The study aimed to demonstrate the dangers of viruses spreading in areas with a high density of people. The airport seemed to be the perfect place for this, as many people from many different backgrounds cross each others paths. During the study, research was conducted at Helsinki‘s Vantaa airport. Interestingly, the most common viruses found were respiratory viruses such as influenza. None of these viruses were found on toilet seats however.
A virology expert, Niina Ikonen, told a press release:
The presence of microbes in the environment of an airport has not been investigated previously. The new findings support preparedness planning for controlling the spread of serious infectious diseases in airports. The results also provide new ideas for technical improvements in airport design and refurbishment.

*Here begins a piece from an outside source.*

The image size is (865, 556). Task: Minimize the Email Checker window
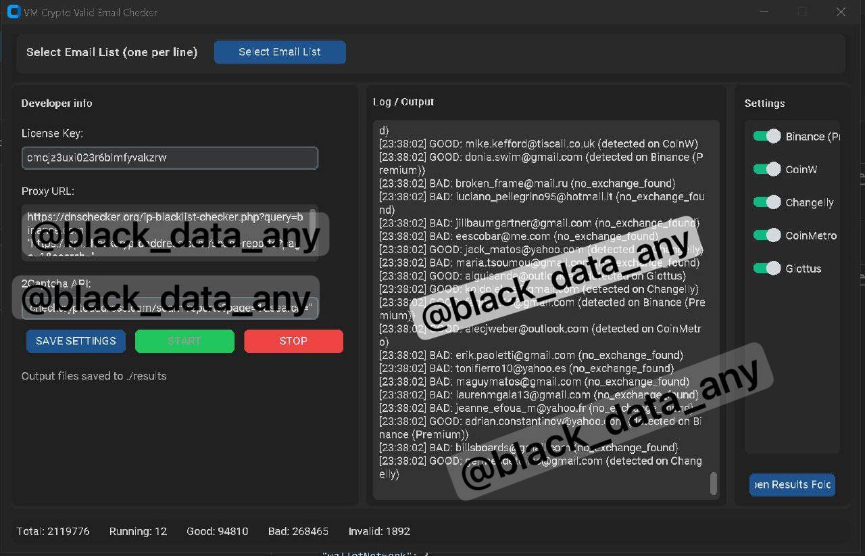pos(764,12)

The release goes on to add “The results provided by this method do not prove that the viruses found on surfaces and air are alive and cause disease, but previous experimental research has proven that many microbes survive on various surface materials up to several days.” While the viruses on these containers could be dangerous, they may not have the ability to harm.
Should I Be Worried?
My short answer would be “No”. Many millions of people pass through airport security checkpoint without issue each day. It would appear that common sense would prevail. Toilets are dirty, so you wash your hand after using them. The same principle applies here. Use common sense while handling trays, and if you are worried, give your hands a wash afterwards. You are unlikely to run into any serious health issues traversing airport security.
Where Else Should I Watch Out?
According to the study, the other airport hot spots to watch out for are:
- Shop payment terminals;
- Staircase rails;
- Passport inspection counters;
- In the air;
- & children’s play areas.
You could always carry a bottle of hand sanitiser (less than 100ml), or wet wipes if you are really concerned about the viruses present in an airport. In fact, I once witnessed a passenger wipe every inch of their seat before sitting down. While this may seem a bit over the top, giving your hands a quick wash isn’t.